§ **What the task requires**:
Copy out the part of the items that opens with the line containing "You are a computer-use agent." and runs through the end of the items, leaving out the pictures.

━━━ Material shown

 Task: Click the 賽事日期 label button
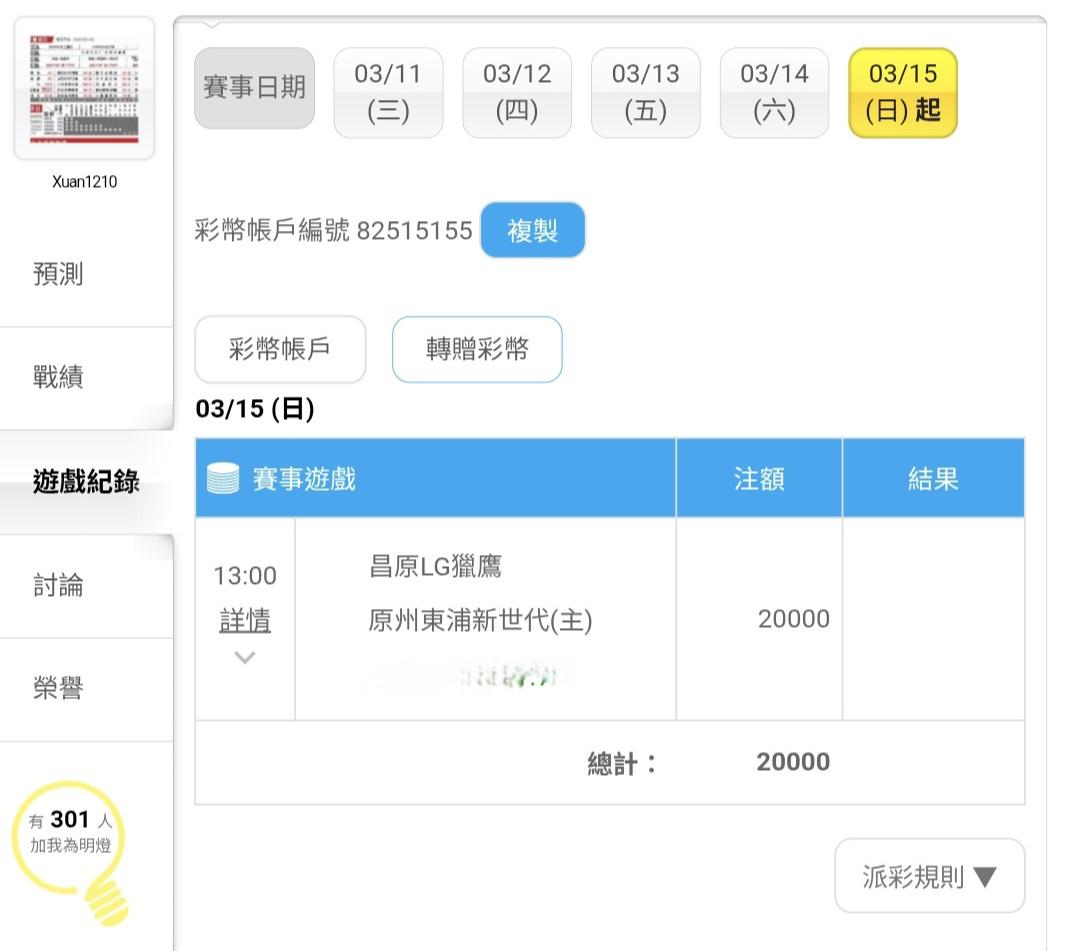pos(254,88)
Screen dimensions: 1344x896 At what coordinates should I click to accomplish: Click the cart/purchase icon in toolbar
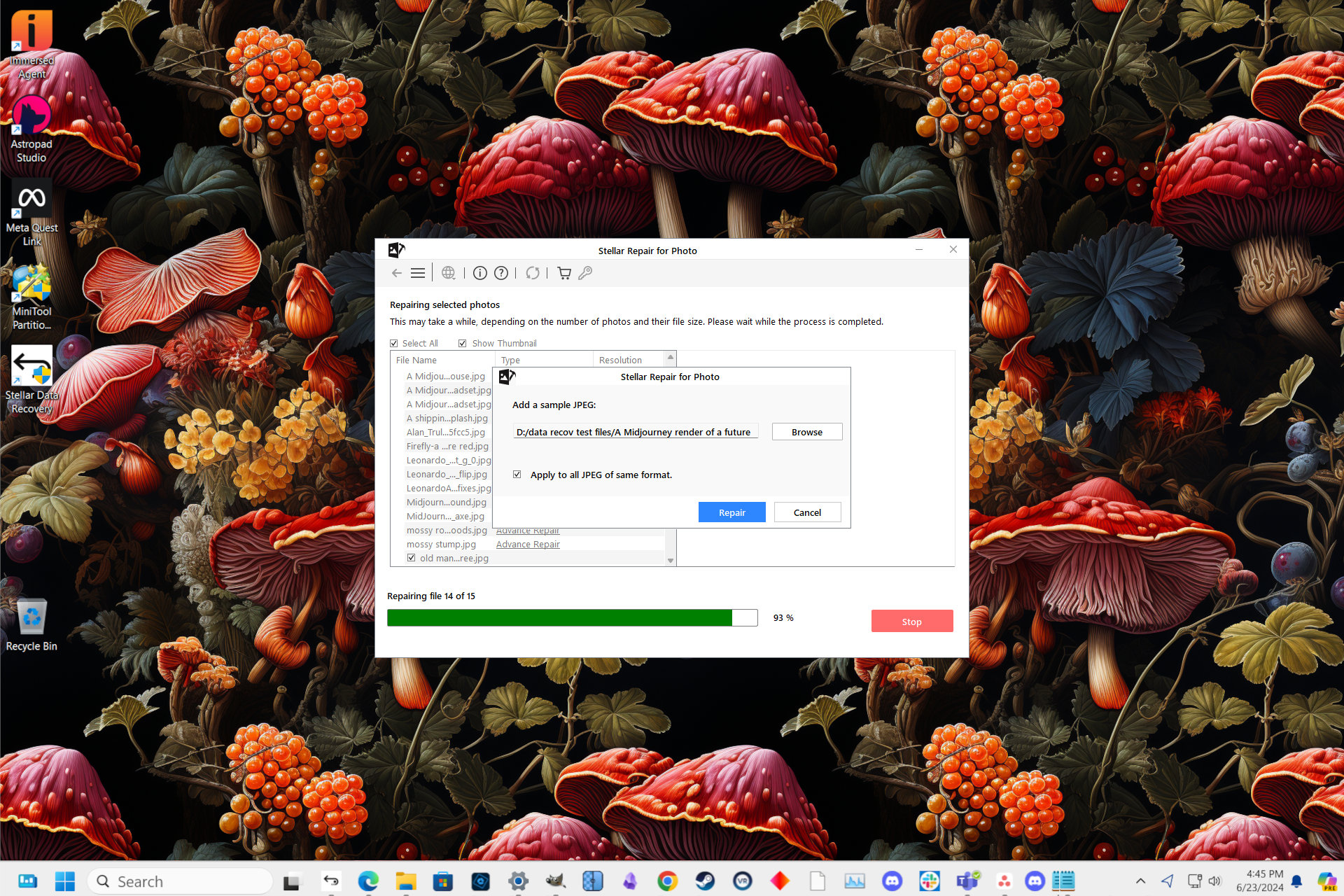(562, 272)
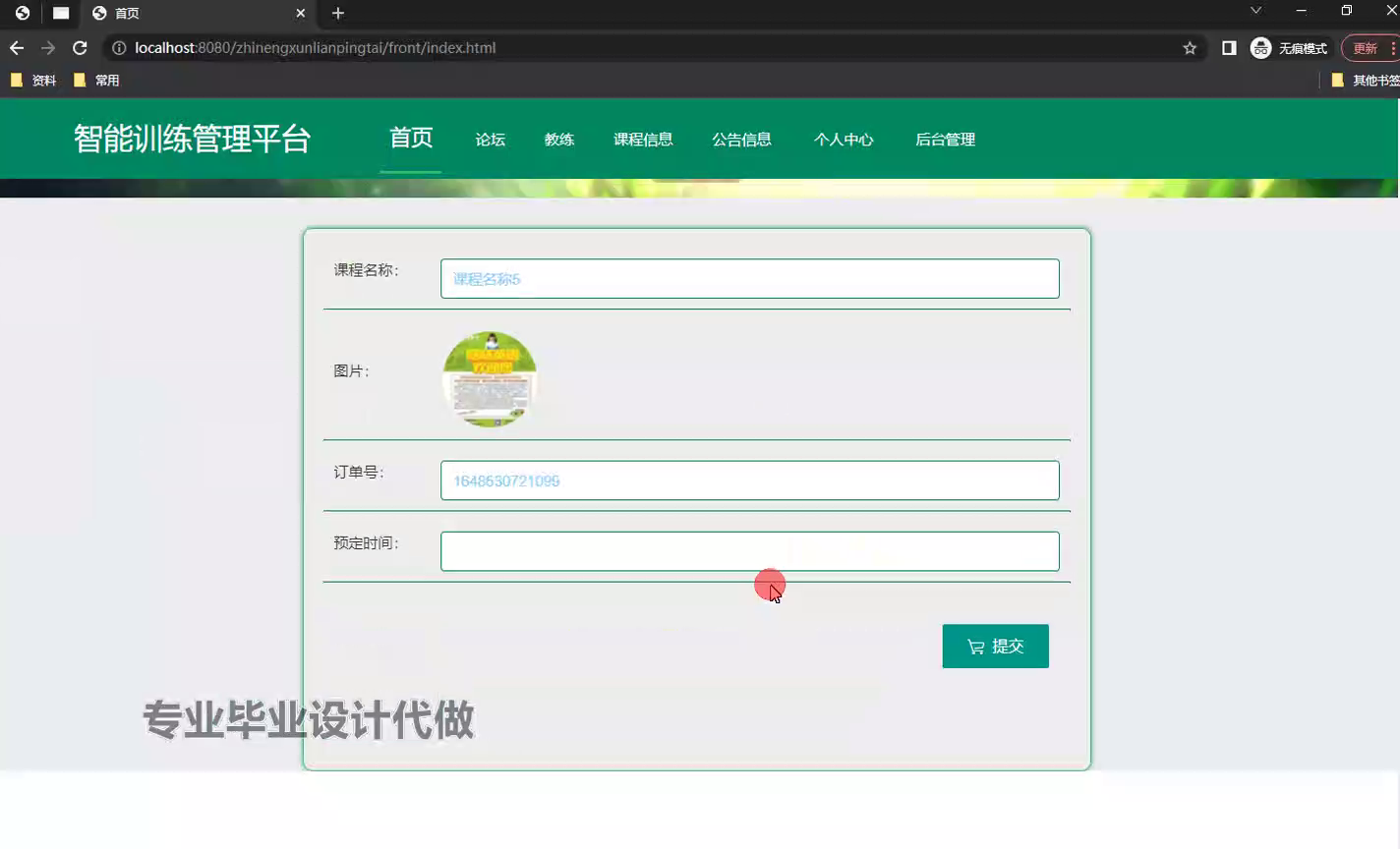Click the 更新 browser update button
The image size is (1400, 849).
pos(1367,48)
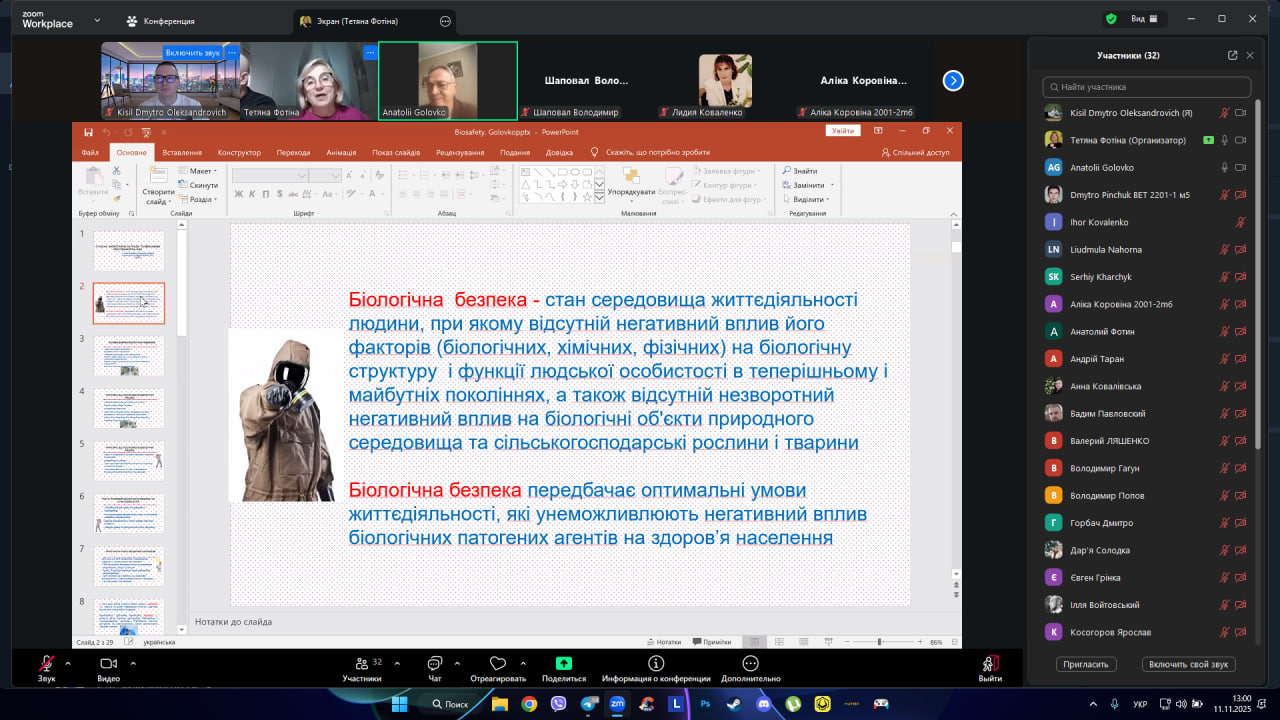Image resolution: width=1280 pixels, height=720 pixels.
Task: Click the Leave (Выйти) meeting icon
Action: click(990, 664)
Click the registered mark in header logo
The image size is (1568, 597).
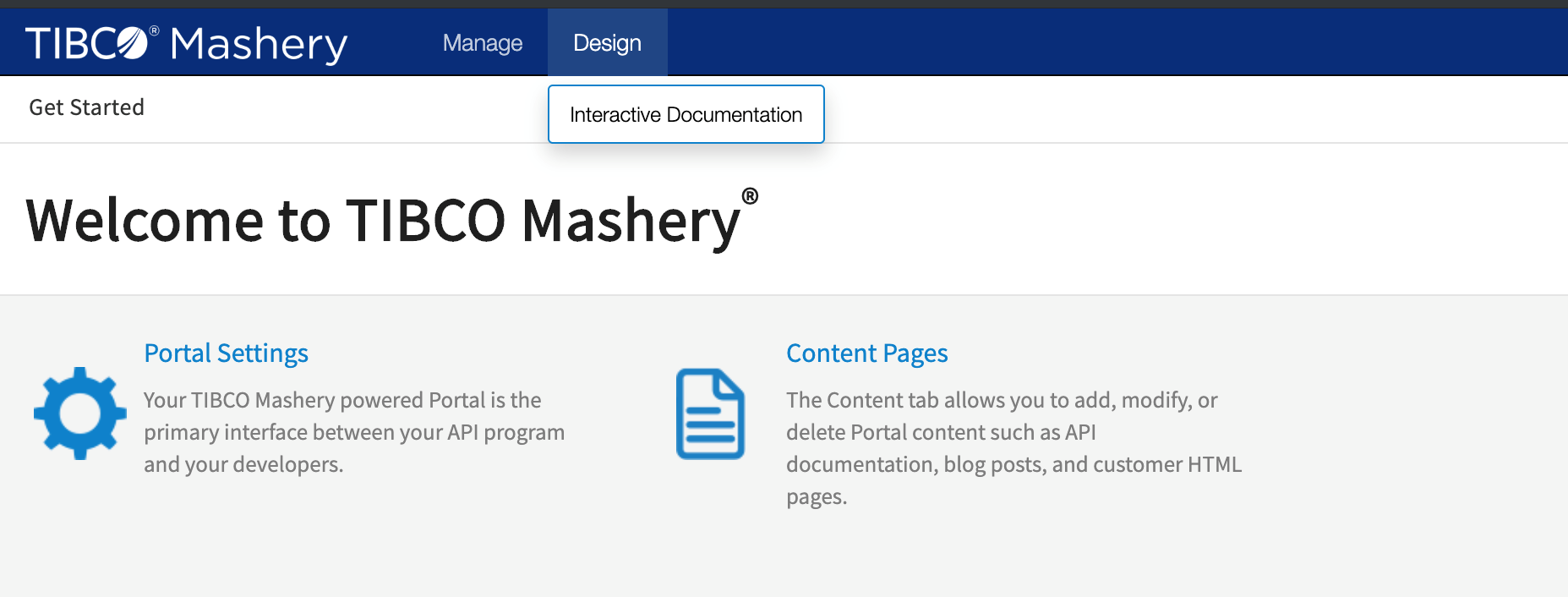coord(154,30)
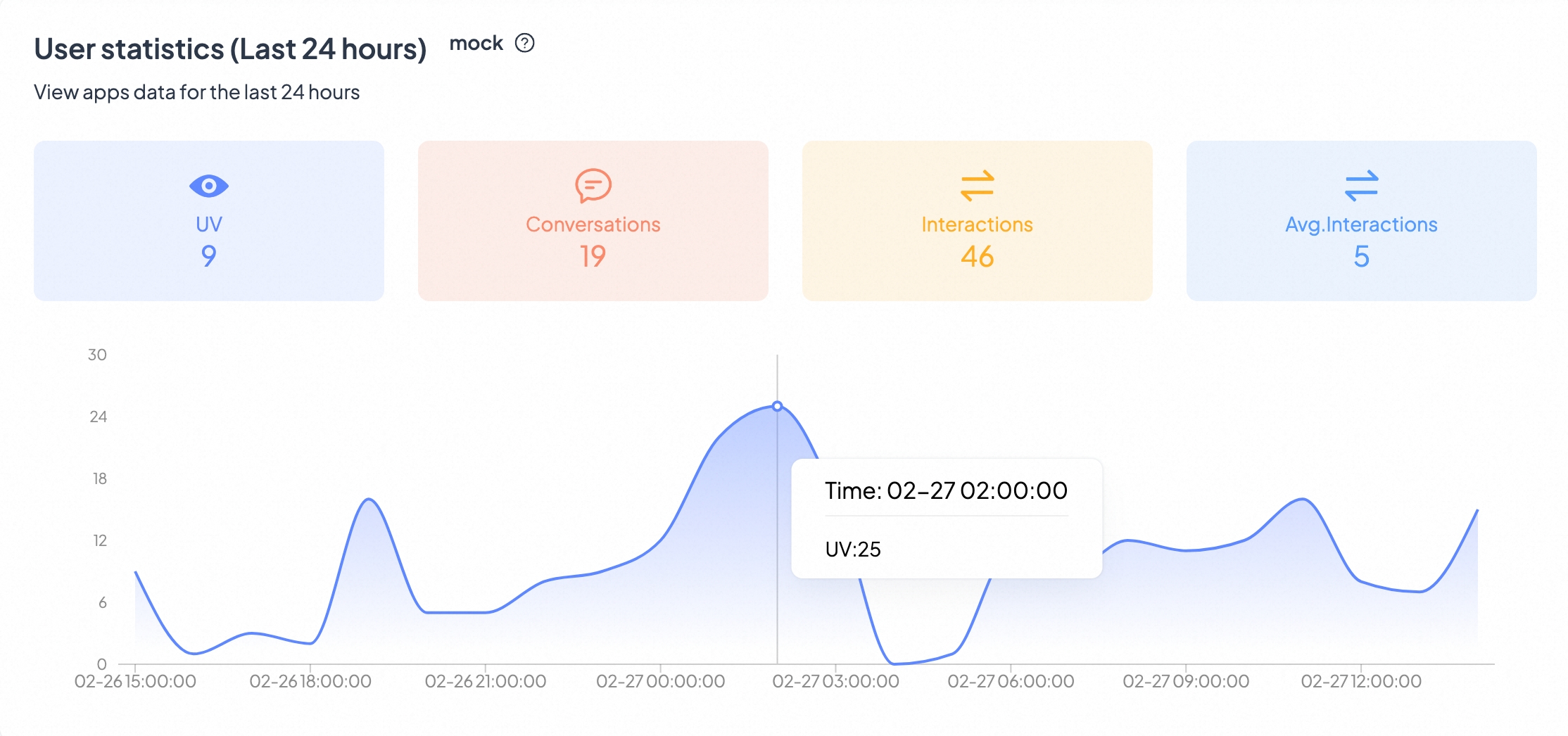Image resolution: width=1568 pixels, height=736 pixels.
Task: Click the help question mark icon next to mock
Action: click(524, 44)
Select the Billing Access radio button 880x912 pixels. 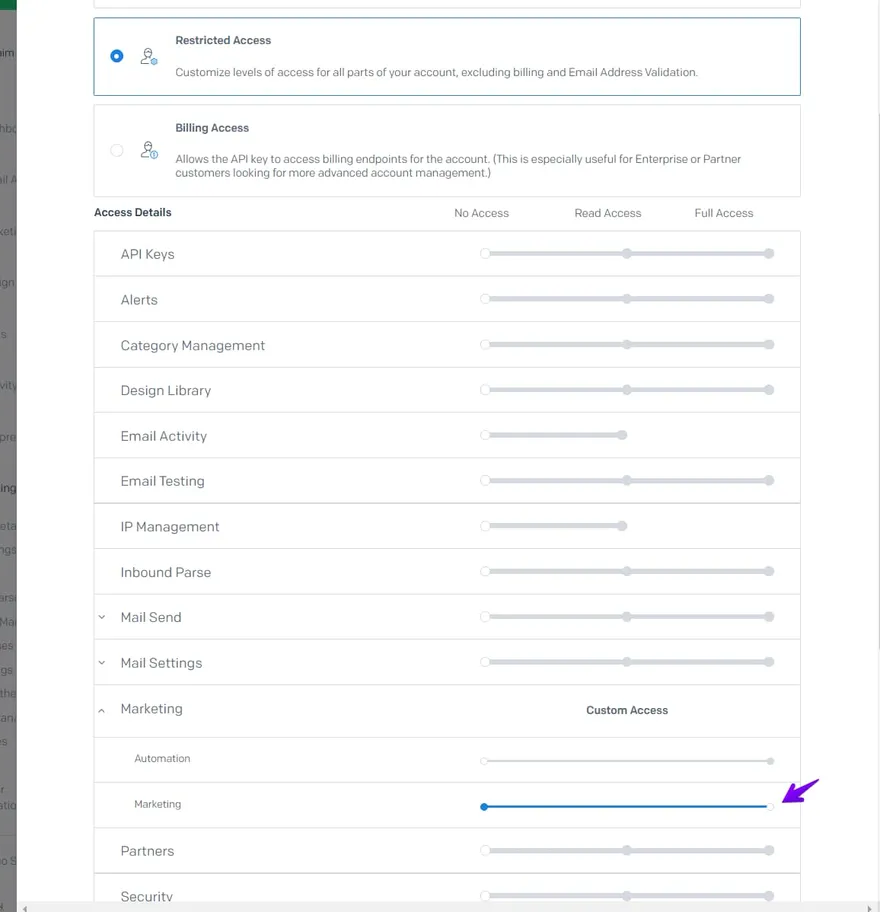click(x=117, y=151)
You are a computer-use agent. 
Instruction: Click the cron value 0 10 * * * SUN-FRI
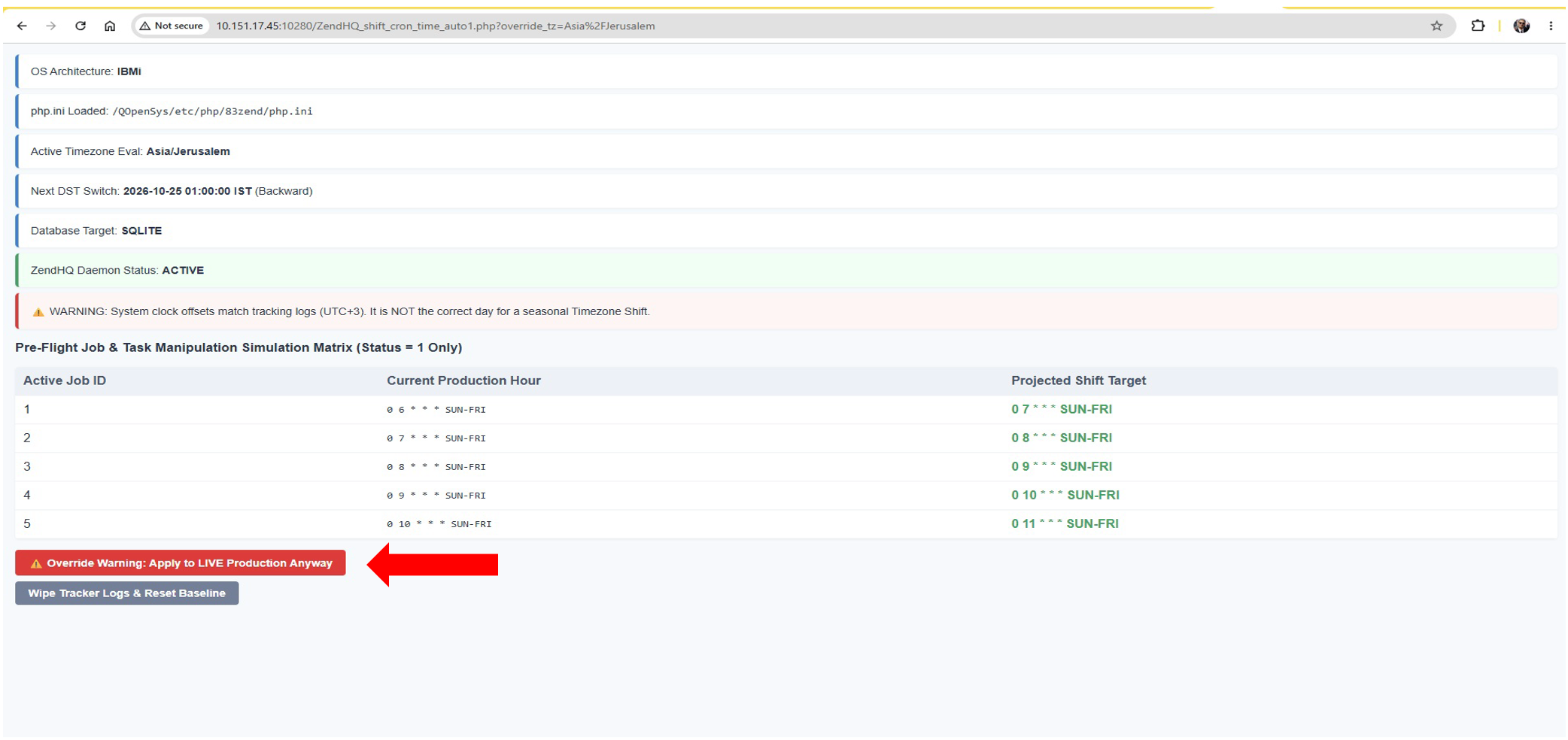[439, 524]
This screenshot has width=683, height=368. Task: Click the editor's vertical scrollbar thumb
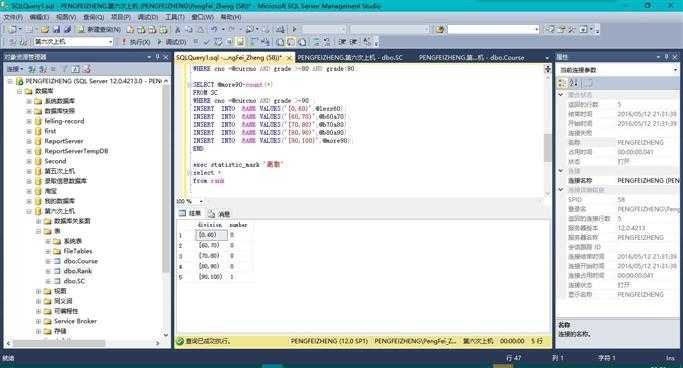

━━━━━━

§ **Written answer**:
You are a computer-use agent. 
Instruction: Click the cron value 0 10 * * * SUN-FRI
[439, 524]
This screenshot has width=683, height=368. Task: Click the editor's vertical scrollbar thumb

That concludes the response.